# Synthetic stock buffing scratches out



## Who-Rah (Jan 20, 2010)

I have a Rem 700 and the black synthetic stock has some minor scratches. How do I get these out without causing the spot to become lighter and more noticeable? This is not a H&S stock or hogue stock, just plain old synthetic.
This is the best forum around so I know someone has some ideas. Maybe Steel wool, armour all ???
Thanks for the help


----------



## SmokyMtnSmoke (Jan 21, 2010)

There's nothing that will get scratches out of plastic and leave the spot matching the rest of the stock. Most synthetic stocks have a texture that was imparted from the forms in the injection molding process and I've never read of anyway to match it. 
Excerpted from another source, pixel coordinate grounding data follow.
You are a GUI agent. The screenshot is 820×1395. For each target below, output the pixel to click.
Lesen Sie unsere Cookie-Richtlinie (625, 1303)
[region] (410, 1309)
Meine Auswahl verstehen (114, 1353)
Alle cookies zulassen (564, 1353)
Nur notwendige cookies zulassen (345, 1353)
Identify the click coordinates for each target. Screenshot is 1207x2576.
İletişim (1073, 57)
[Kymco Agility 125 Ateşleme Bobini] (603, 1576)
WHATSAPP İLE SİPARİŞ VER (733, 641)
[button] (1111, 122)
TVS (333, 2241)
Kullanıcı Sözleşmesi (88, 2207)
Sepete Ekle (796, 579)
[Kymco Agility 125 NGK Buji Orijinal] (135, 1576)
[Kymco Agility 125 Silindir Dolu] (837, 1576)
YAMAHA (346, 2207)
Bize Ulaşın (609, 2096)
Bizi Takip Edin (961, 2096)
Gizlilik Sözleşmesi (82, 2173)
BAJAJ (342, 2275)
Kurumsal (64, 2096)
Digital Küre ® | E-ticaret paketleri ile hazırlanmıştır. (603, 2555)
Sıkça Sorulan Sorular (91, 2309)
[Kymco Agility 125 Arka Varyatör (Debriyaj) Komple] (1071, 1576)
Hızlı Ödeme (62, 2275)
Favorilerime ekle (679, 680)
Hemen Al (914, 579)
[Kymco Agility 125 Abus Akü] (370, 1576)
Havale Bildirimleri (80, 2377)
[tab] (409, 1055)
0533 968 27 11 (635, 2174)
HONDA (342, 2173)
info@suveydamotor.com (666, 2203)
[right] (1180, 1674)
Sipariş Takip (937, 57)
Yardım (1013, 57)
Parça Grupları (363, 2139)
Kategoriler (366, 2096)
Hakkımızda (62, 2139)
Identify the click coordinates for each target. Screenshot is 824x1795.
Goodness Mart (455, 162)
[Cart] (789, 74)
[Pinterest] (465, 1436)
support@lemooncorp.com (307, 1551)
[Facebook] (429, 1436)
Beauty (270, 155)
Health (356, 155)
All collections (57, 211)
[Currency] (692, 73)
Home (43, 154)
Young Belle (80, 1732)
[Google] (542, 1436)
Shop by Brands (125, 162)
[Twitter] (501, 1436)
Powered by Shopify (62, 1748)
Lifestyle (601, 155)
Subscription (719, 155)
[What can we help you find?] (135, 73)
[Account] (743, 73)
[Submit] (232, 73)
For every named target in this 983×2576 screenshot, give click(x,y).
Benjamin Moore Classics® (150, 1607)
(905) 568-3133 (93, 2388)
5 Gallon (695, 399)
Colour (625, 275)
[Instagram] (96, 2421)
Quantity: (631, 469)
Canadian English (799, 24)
Since this is just a factory synthetic stock I'd put those scratches to use buy adding more through a steel wool or 220/120 grit sand paper and camo paint that puppy.


----------



## Larry Rooks (Jan 24, 2010)

Is is more than llikely just a remington injected stock, and
it is going to be hard to do without leaving an off colored spot.  What I would do it get a tube of bondo type filler,
fill the scratches and let dry  overnight, then litely sand to
get smooth.  May take more than one coat to get it all filled
and smoothed out perfectly, then paint over it.  It is plastic so it can be painted easily and any color you want it


----------



## Who-Rah (Jan 25, 2010)

Thanks guys. This is great help


----------



## Wheels (Jan 29, 2010)

Pictures of the stock would help to see this scratch. Anyway, after filling the scratch and lightly sanding or cutting away as much of the filler as possible on  the scratch only-- you can also touch up this with a permanment majic marker, then wiping it down to take the shine out. Again without seeing the scratch I don't know the severity of the damage. I have had some success doing this and using masking tape to avoid damage to other areas


----------



## Who-Rah (Jan 29, 2010)

*scratches*

Bill thanks for the tip. The scratches aren't very deep just surface for the most part. I like the masking tape idea and I will use it with some steel wool to see if that improves the texture. I've heard armour all is good to make the synthetic stock look better or new. Just leary it would slip out of my hands if the armour all reacted with moisture. Any ideas?


----------



## Wheels (Jan 30, 2010)

I would recommend something like Simple Green diluted and a sponge to clean the stock. Putting armour-all on your stock will make it look better--just remember it penetrates into the fibers and is extremely difficult to remove and if you need to retouch again -this is going to be a real problem- nothing will want to stick. If you deciede to paint , clean with alchol  then acetone. Good luck!


----------



## Sharps40 (Jan 31, 2010)

Mix up a small batch of acraglas gel with the black dye.  Daub it on the scratches.  From time to time as it sets over an hour or so, daub it with your finger to pull it up/smush it over/give it some texture.  When completly set, knock off the gloss with a bit of fine steel wool if it's too shiney.


----------